* _Passage shown_:
Law of Large Numbers for [0,1]

Question

Since arbitrary products of probability spaces exist, we can take a set of Bernoulli probability spaces (I'm not sure if that term's in use, but by "Bernoulli probability space" I mean a probability space $(\{0,1\},\mathcal{P}(\{0,1\}),\mu)$), each with success rate $\frac{1}{2}$ (straightforwardly, I mean $\mu(\{1\})$ by success rate), indexed by $[0,1]$ and take their product. We get outcomes as function $f:[0,1]\to\{0,1\}$, but there is a canonical bijection $X$ from $\{0,1\}^{[0,1]}$ to $\mathcal{P}([0,1])$, so we can view this as randomly selecting a subset of $[0,1]$. Intuitively, one would expect a LLN-type result: almost surely, half of $[0,1]$ is selected. This would be formalised by putting a natural measure $\nu$, presumably Lebesgue, on $[0,1]$. The result would then be that, almost surely, $\nu(X)=\frac{1}{2}$. Looking at it in this light, this seems very surprising for at least two reasons: first, measurable sets seem rare, and second, the product space has seemingly nothing to do with where it's being mapped. We could try it with any measurable space of appropriate cardinality, and it would not work in general as we could simply ban sets with probability $\frac{1}{2}$. So does it hold under any circumstance, and if not, is there some other reasonable analogue of the LLN for $[0,1]$?

Answer 1

You can show that if the random variables $Y_t$, $0\le t\le 1$, are i.i.d (and Bernoulli($1/2$), defined on a product space as you suggest), then $(\omega,y)\mapsto Y_t(\omega)$ can't be jointly measurable. This makes $X(\omega) :=\{t:Y_t(\omega)=1\}$ problematic as a "random set". There are some fairly sophisticated ways to try to tackle this issue; see for example "Joint measurability and the one-way Fubini property for a continuum of independent random variables" by P.J. Hammond and Y. Sun [Proceeding of the AMS, vol. 134 (2005) pp. 737–747] and the references therein; especially the paper by Judd.

Answer 2

Your definition of Bernoulli random sets encounters difficulties, described in the answer by @JohnDawkins. However, it can easily be modified, so the question will actually make sense.

Consider the following construction:

Suppose $\Omega$ is a set and $F$ is a $\sigma$-algebra over $\Omega$, that satisfies a following “separability” condition:

$$\forall a, b \in \Omega \exists f \in F (a \in f \& b \notin f)$$ Consider a $\sigma$-algebra $\Sigma(F)$ over $F$, generated by the collection of subsets $\{ \{f \in F|a \in f\}| a \in \Omega\}$. It is not hard do see, that all nonempty elements of $\Sigma(F)$ will be of the form:

$$\bigcup_{n=1}^\infty \{f \in F|A_i \subset f, B_i \subset \Omega \setminus f\}$$

Where $A_1, A_2, … , B_1, B_2, … $ are at most countable subsets of $\Omega$, $A_i \cap B_i = \emptyset$.

* _Parts of the exercise_:
1/ In the thread, what success rate does each Bernoulli probability space have?
2/ Copy word for word the part of the thread from "Your definition of" up to and including "B_i = \emptyset$.".
3/ List every person the thread names.

* _Collected data_:
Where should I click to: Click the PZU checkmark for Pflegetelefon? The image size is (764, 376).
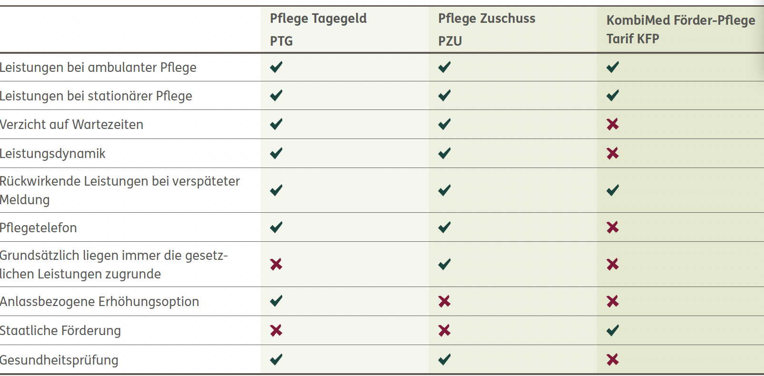(x=444, y=227)
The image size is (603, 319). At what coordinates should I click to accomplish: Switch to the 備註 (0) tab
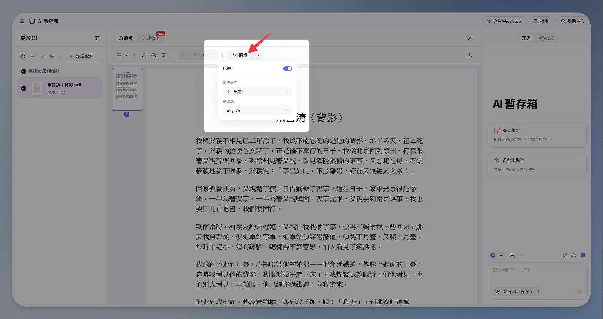click(x=545, y=38)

* _Answer set_:
1/ Each has a success rate of 1/2.

2/
Your definition of Bernoulli random sets encounters difficulties, described in the answer by @JohnDawkins. However, it can easily be modified, so the question will actually make sense.

Consider the following construction:

Suppose $\Omega$ is a set and $F$ is a $\sigma$-algebra over $\Omega$, that satisfies a following “separability” condition:

$$\forall a, b \in \Omega \exists f \in F (a \in f \& b \notin f)$$ Consider a $\sigma$-algebra $\Sigma(F)$ over $F$, generated by the collection of subsets $\{ \{f \in F|a \in f\}| a \in \Omega\}$. It is not hard do see, that all nonempty elements of $\Sigma(F)$ will be of the form:

$$\bigcup_{n=1}^\infty \{f \in F|A_i \subset f, B_i \subset \Omega \setminus f\}$$

Where $A_1, A_2, … , B_1, B_2, … $ are at most countable subsets of $\Omega$, $A_i \cap B_i = \emptyset$.

3/ P.J. Hammond, Y. Sun, Judd, JohnDawkins